UnfinishedUserna · 25/08/2023 18:43

I'm sure if you have stolen money/committed fraud or similar they can recoup what you've taken from your pensions, might have to go to court for it though.

lapsedbookworm · 25/08/2023 18:43

@ChimneyPotter this is astonishingly outing. Did you mean it to be?

Montty · 25/08/2023 18:44

Cinnamope · 25/08/2023 18:40

Is your relative the British museum guy 😂

He’s resigned not fired

Cinnamope · 25/08/2023 18:47

Montty · 25/08/2023 18:44

He’s resigned not fired

It was a joke…but don’t believe everything you read!

AccountCreateUsername · 25/08/2023 19:13

I feel like a failure because I haven’t found out who it is yet :(

hattie43 · 25/08/2023 19:55

SlightlygrumpyBettyswaitress · 25/08/2023 17:47

I've only heard of that in the police force.

Me too . It's surely not widespread

ChimneyPotter · 25/08/2023 21:14

Just to be clear this is not the British Museum guy!

OP posts:
ChimneyPotter · 25/08/2023 21:17

I think it's best if I neither confirm nor deny any further linkings!

Thanks to everyone on the facts of pensions when getting sacked, @IbizaToTheNorfolkBroads in particular thank you!

OP posts:
cherry2727 · 25/08/2023 21:27

Why would you state such identifying facts? It's like you want us to know who you're referring to?

lapsedbookworm · 25/08/2023 21:30

cherry2727 · 25/08/2023 21:27

Why would you state such identifying facts? It's like you want us to know who you're referring to?

Agreed.
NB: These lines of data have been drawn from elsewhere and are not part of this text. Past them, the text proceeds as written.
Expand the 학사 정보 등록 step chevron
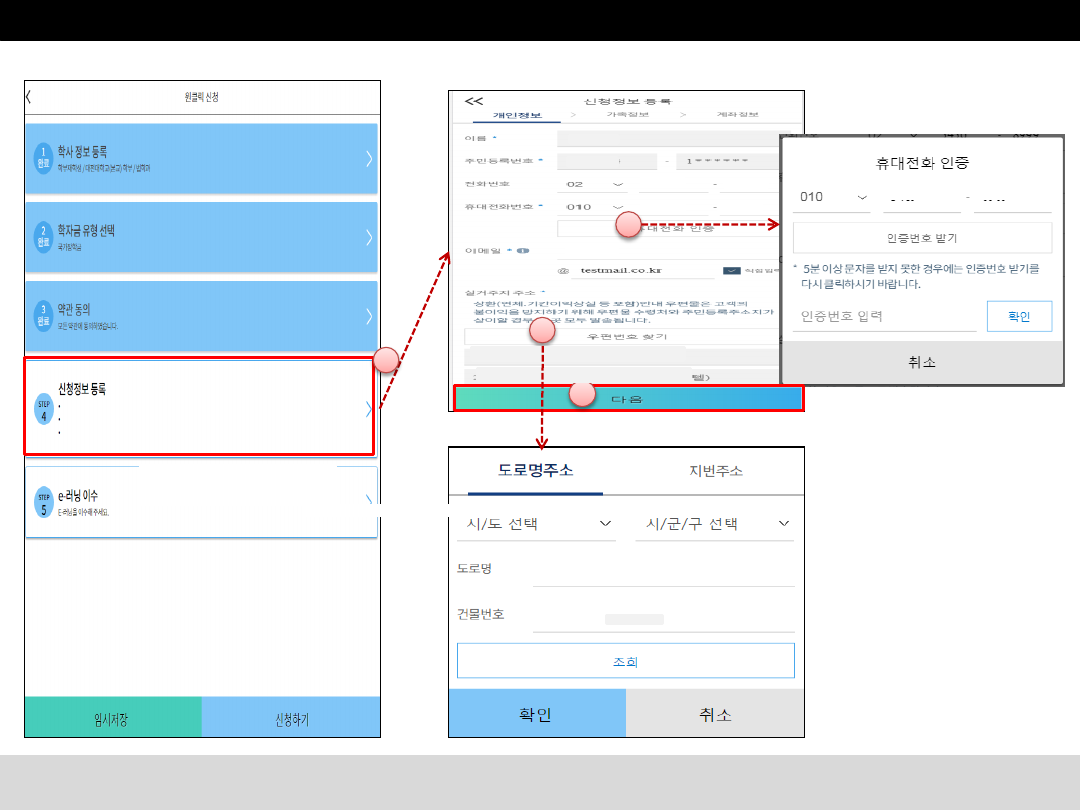This screenshot has width=1080, height=810. pos(369,158)
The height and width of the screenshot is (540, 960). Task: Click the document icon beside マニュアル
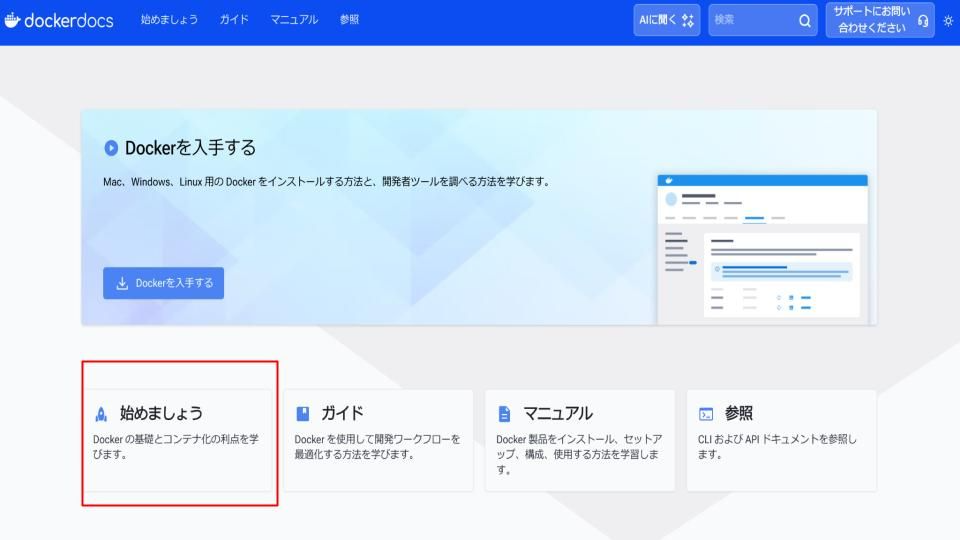(504, 414)
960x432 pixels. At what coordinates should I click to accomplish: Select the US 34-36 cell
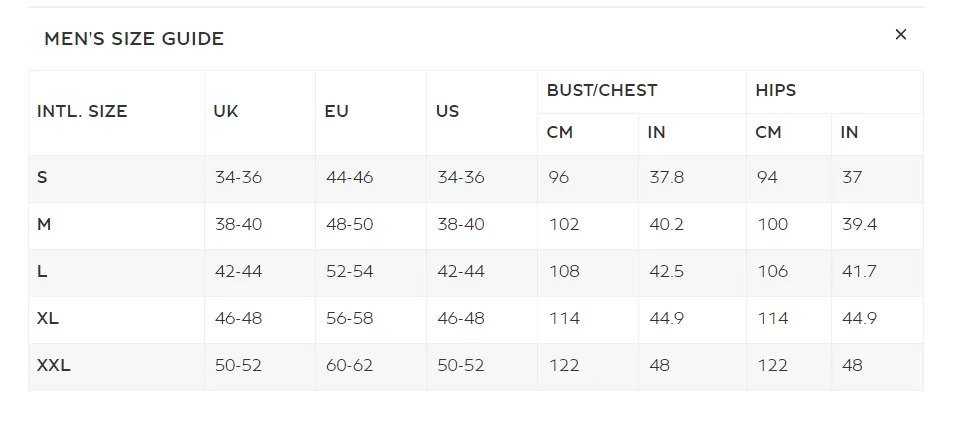(x=461, y=177)
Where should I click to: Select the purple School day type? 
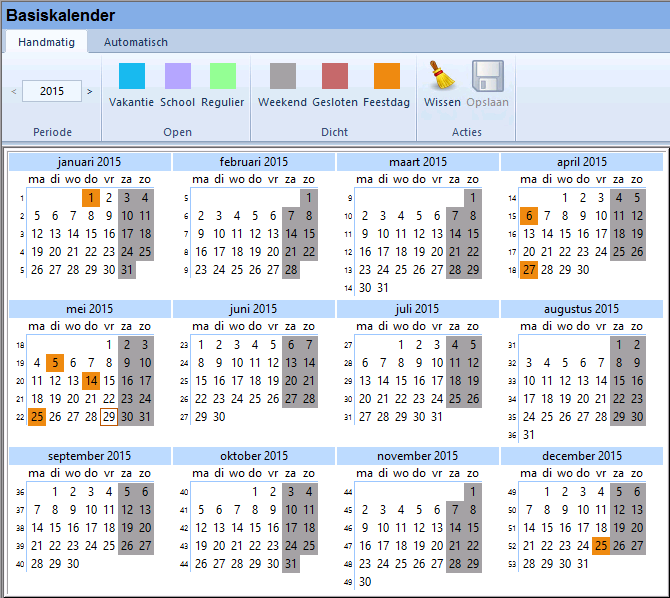[177, 77]
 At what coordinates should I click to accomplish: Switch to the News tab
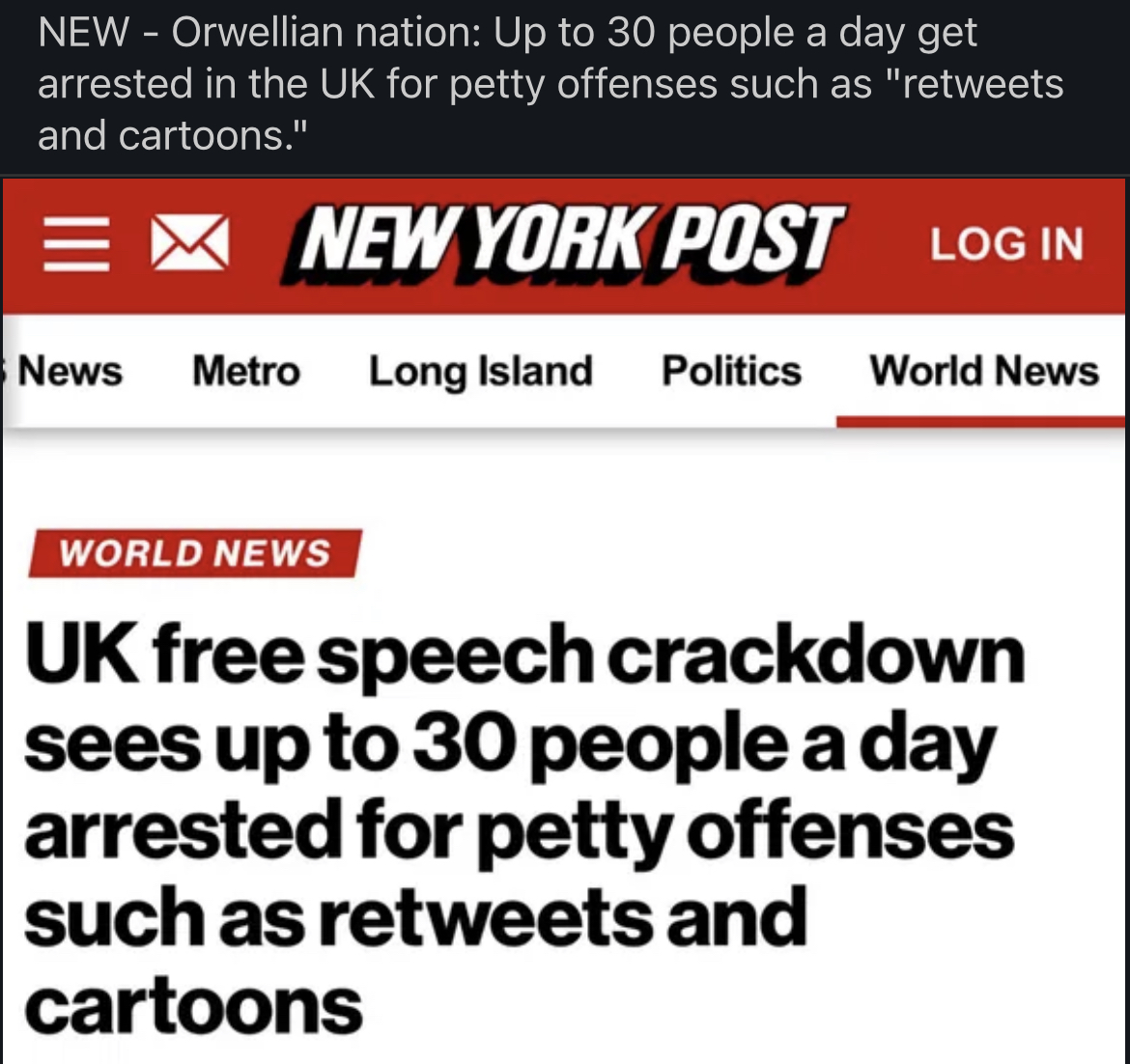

Very odd.

ChimneyPotter · 25/08/2023 21:36

Okay... apologies this seems to have caused upset by being 'outing'

  1. I'm asking about what happens to your pension when you get fired. I'm giving context because it will impact what the 'correct' answer actually is.
  2. There's zero way to establish the exact link between me and the person so there's not really any problem with me asking about the facts of a case.
  3. Though I don't wish to invite lots of speculative links and will ask for it to be deleted if I feel this is getting too close to the mark, I think you're all probably barking up the wrong tree.
OP posts:
AuntieJoyce · 26/08/2023 08:33

Apart from a few notable exceptions e.g police, armed forces (?) you can only lose pension in cases of fraud against the employer (or scheme but this would be slightly different) and then only if the pension scheme rules have specific provision for this.

Not all schemes do and I’ve only seen this used once.
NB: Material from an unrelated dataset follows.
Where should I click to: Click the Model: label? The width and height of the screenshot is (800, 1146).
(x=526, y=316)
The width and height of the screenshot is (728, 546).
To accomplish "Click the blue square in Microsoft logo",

BillaBongGirl · 26/08/2023 14:49

ChimneyPotter · 25/08/2023 21:14

Just to be clear this is not the British Museum guy!

It can’t be because he was cleared of all wrong doing. He’s the fall guy even though it wasn’t his fault the Director never gave him the funds he needed to digitally scan and inventory the 5 million objects they have stashed in the basement.